After the gift card confetti and the accidental left backhand to a stranger’s face, I wanted to crawl into the freezer section and stay there until closing. I remember standing there, sweating in my oversized hoodie, tears welling up behind my glasses, clutching a coupon for 40 cents off applesauce as if that would somehow redeem the entire trip.
I wasn’t just overwhelmed—I felt invisible.
No one could see how hard I was trying. No one could see the weight I carried every single day. The emotional labor, the exhaustion, the mental checklist that never stopped running. The version of me I used to know—the one who had spontaneous laughter, creative ideas, energy for her dreams—she had slowly slipped into the background.
I had become someone’s mom. Not me. Just “Mom.”
And while I love my children more than life itself, somewhere along the way, I had stopped loving me.
When You Lose Yourself in Motherhood
This experience—this identity shift—is something so many women endure but rarely talk about. A 2021 study published in the Journal of Family Issues found that mothers of young children often experience a significant loss of self-identity, especially during the early years of parenthood. This isn’t just a feeling; it’s a psychological phenomenon.
We are taught to be selfless. To give. To nurture. To sacrifice.
But no one really teaches us how to hold on to who we are while we do that.
We go from having names to having titles—Mom, Wife, Caregiver, Scheduler, Chef, Housekeeper. And those roles are meaningful, but they are not our whole selves.
The Moment I Realized I Had to Take Me Back
After that grocery store meltdown, I didn’t go home and fix everything. I went home, gave the kids goldfish crackers for dinner, and realized I bought ABSOLUTELY NOTHING for myself!
But I did do something else: I paused. I noticed what I was feeling. I let myself admit that this wasn’t working. I didn’t feel like me, and that mattered.
I realized that if I kept living only for everyone else, I’d wake up ten years down the road and have no idea who I was.
So I made a decision. Not a massive life change. Not some elaborate Pinterest-perfect plan. I made a tiny decision that night:
I would take back just 10 minutes of my day.
Just ten minutes to myself—no guilt, no chores, no kids, no phone. I started using that time to check in with myself. Sometimes I journaled. Sometimes I cried. Sometimes I just sat in silence and breathed.
It felt revolutionary.
How I Slowly Reclaimed Myself
Taking back your identity after losing yourself in motherhood doesn’t happen all at once. It’s not a grand transformation. It’s a thousand tiny steps back home to yourself. Here’s what worked for me—and might work for you too:
Create micro-moments of solitude: Even if it’s 5–10 minutes. Breathe. Reflect. Stretch. You are allowed to be a person, not just a parent.

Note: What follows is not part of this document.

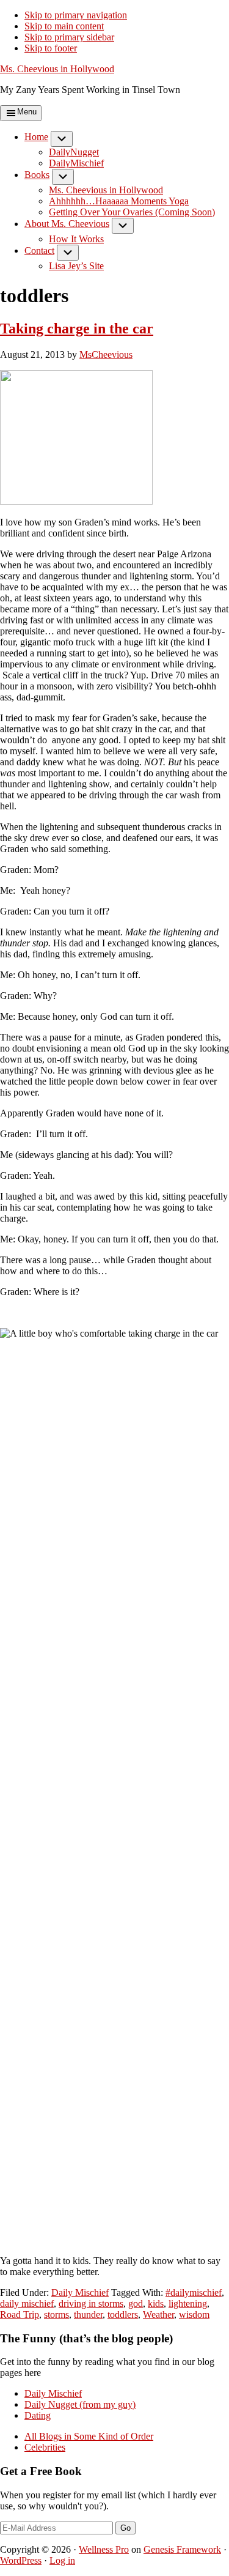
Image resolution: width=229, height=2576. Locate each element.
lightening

Reconnect with your passions: Think back to what made you you before motherhood. Did you love reading? Music? Painting? Gardening? Start with 10 minutes.
Talk to yourself like you matter: If you wouldn’t say it to your daughter, don’t say it to yourself. Your voice is shaping your worth.
Ask yourself new questions: Instead of “What do my kids need from me today?” try asking “What do I need from myself today?”
Research backs this up. A 2022 review in Psychology of Women Quarterly emphasized that women who maintain a sense of personal identity outside of motherhood report greater overall life satisfaction and lower levels of stress and anxiety.
You Still Matter
If you’ve ever felt like motherhood swallowed you whole, you are not alone. And it’s not selfish to want yourself back—it’s necessary. You were someone before you had children, and she still exists.
You’re allowed to evolve and hold on to the core of who you are. You’re allowed to create space for your healing, your hobbies, your happiness.
You’re allowed to say:
“I love my children deeply—and I still need me.”